WORK TO BE COMPLETED ->
Recast the items below as a Markdown table with two columns, Row (a running number) and Entry (the line itself), leaving out blank lines. Begin at the line that contains "Given: Click inside the Search field" and stop after the line that contains "Action: pos(178,96)".

GIVEN ENTRIES ->
<<<<

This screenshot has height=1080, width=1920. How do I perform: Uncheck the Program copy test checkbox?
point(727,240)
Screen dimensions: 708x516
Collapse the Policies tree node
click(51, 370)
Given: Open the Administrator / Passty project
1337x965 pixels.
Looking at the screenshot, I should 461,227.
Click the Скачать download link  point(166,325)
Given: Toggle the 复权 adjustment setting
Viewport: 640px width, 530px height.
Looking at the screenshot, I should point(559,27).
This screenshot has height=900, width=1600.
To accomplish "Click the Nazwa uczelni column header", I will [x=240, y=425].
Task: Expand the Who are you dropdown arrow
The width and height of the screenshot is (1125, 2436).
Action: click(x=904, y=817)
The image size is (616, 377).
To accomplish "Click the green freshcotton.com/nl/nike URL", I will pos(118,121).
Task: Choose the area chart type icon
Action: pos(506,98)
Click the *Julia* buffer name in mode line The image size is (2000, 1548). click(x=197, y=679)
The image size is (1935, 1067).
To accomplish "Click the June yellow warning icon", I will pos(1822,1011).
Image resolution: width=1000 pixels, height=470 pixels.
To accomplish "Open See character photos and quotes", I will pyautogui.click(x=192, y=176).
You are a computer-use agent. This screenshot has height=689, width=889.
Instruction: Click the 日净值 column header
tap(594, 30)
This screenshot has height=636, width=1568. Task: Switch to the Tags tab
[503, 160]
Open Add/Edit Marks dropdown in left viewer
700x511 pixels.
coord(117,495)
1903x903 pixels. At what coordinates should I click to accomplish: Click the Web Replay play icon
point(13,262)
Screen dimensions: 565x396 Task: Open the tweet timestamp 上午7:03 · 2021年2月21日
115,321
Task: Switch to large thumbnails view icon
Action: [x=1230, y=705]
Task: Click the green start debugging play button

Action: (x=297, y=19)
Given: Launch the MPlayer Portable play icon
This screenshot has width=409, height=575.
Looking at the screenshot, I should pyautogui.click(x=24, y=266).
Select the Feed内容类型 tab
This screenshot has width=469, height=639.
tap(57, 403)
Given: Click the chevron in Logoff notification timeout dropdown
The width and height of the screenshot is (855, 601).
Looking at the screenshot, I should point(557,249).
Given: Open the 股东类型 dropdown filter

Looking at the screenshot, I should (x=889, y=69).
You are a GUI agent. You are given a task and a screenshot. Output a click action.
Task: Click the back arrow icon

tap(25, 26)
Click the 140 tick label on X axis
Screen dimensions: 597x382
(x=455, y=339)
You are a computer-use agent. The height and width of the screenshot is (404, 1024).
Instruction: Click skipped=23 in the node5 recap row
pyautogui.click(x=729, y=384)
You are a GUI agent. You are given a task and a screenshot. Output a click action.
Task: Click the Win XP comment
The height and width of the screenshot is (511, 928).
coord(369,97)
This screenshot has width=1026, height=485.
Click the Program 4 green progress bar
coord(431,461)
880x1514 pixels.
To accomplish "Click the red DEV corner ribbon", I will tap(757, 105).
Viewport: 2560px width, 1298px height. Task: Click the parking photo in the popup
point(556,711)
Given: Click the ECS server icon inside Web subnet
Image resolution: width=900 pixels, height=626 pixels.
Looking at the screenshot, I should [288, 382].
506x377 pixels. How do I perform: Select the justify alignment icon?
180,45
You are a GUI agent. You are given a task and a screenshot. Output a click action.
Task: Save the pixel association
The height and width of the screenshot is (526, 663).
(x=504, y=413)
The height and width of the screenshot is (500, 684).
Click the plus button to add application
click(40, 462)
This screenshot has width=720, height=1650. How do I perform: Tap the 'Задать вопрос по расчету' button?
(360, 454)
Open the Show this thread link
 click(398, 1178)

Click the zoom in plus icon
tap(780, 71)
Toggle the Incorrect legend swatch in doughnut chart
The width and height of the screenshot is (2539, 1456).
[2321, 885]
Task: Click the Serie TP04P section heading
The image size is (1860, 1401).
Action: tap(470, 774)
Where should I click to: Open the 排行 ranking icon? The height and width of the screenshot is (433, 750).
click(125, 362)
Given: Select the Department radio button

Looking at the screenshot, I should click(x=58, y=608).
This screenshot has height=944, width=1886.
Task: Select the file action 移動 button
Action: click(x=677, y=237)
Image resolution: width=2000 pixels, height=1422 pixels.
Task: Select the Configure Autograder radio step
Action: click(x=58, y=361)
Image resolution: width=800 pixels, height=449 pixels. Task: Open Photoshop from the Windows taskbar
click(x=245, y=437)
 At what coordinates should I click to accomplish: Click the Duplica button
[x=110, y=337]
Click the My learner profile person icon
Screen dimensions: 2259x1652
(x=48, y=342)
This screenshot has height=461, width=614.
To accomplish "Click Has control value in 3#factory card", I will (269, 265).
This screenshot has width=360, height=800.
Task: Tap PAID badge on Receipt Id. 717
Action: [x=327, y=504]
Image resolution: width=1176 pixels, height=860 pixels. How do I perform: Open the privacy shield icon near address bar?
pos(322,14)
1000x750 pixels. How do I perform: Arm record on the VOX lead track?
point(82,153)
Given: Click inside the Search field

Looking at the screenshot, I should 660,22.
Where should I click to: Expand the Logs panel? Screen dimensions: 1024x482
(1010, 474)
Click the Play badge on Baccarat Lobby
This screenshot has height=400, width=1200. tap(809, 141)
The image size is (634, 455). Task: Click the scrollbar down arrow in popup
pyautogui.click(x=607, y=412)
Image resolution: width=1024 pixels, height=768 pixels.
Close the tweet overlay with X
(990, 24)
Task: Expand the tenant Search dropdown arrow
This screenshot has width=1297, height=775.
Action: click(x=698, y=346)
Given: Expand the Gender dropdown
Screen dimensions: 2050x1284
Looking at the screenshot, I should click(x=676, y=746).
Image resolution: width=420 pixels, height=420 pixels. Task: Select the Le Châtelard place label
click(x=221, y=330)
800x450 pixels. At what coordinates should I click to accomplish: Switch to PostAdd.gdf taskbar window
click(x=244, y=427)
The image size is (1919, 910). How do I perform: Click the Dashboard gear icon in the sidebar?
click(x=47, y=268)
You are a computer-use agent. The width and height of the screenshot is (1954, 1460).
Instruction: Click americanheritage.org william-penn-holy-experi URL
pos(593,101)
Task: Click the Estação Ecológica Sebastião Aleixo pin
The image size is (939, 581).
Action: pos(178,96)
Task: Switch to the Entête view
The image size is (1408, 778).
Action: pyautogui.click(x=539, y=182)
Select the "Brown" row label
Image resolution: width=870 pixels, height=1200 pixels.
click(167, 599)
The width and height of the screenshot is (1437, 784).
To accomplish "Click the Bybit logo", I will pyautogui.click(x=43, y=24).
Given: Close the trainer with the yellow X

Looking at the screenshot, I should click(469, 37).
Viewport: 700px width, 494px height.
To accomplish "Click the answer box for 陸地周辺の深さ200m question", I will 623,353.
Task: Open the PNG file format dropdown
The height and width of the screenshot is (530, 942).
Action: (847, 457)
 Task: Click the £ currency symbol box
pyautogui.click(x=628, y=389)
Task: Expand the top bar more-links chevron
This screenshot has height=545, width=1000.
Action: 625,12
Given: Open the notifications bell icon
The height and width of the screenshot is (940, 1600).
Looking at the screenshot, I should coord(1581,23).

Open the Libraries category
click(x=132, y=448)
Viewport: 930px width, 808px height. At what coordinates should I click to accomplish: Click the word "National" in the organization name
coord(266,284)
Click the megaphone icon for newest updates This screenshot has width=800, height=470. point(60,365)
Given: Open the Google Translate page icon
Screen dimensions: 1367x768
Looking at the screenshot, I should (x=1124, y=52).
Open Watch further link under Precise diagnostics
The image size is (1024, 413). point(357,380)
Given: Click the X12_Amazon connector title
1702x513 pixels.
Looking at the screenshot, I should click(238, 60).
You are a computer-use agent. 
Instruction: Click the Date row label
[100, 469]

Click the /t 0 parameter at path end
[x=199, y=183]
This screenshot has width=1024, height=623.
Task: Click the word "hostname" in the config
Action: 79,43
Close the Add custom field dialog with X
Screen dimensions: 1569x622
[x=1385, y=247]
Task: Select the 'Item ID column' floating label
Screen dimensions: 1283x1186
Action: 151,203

>>>>

THE OUTPUT ->
| Row | Entry |
|---|---|
| 1 | Given: Click inside the Search field |
| 2 | Looking at the screenshot, I should 660,22. |
| 3 | Where should I click to: Expand the Logs panel? Screen dimensions: 1024x482 |
| 4 | (1010, 474) |
| 5 | Click the Play badge on Baccarat Lobby |
| 6 | This screenshot has height=400, width=1200. tap(809, 141) |
| 7 | The image size is (634, 455). Task: Click the scrollbar down arrow in popup |
| 8 | pyautogui.click(x=607, y=412) |
| 9 | Image resolution: width=1024 pixels, height=768 pixels. |
| 10 | Close the tweet overlay with X |
| 11 | (990, 24) |
| 12 | Task: Expand the tenant Search dropdown arrow |
| 13 | This screenshot has width=1297, height=775. |
| 14 | Action: click(x=698, y=346) |
| 15 | Given: Expand the Gender dropdown |
| 16 | Screen dimensions: 2050x1284 |
| 17 | Looking at the screenshot, I should click(x=676, y=746). |
| 18 | Image resolution: width=420 pixels, height=420 pixels. Task: Select the Le Châtelard place label |
| 19 | click(x=221, y=330) |
| 20 | 800x450 pixels. At what coordinates should I click to accomplish: Switch to PostAdd.gdf taskbar window |
| 21 | click(x=244, y=427) |
| 22 | The image size is (1919, 910). How do I perform: Click the Dashboard gear icon in the sidebar? |
| 23 | click(x=47, y=268) |
| 24 | You are a computer-use agent. The width and height of the screenshot is (1954, 1460). |
| 25 | Instruction: Click americanheritage.org william-penn-holy-experi URL |
| 26 | pos(593,101) |
| 27 | Task: Click the Estação Ecológica Sebastião Aleixo pin |
| 28 | The image size is (939, 581). |
| 29 | Action: pos(178,96) |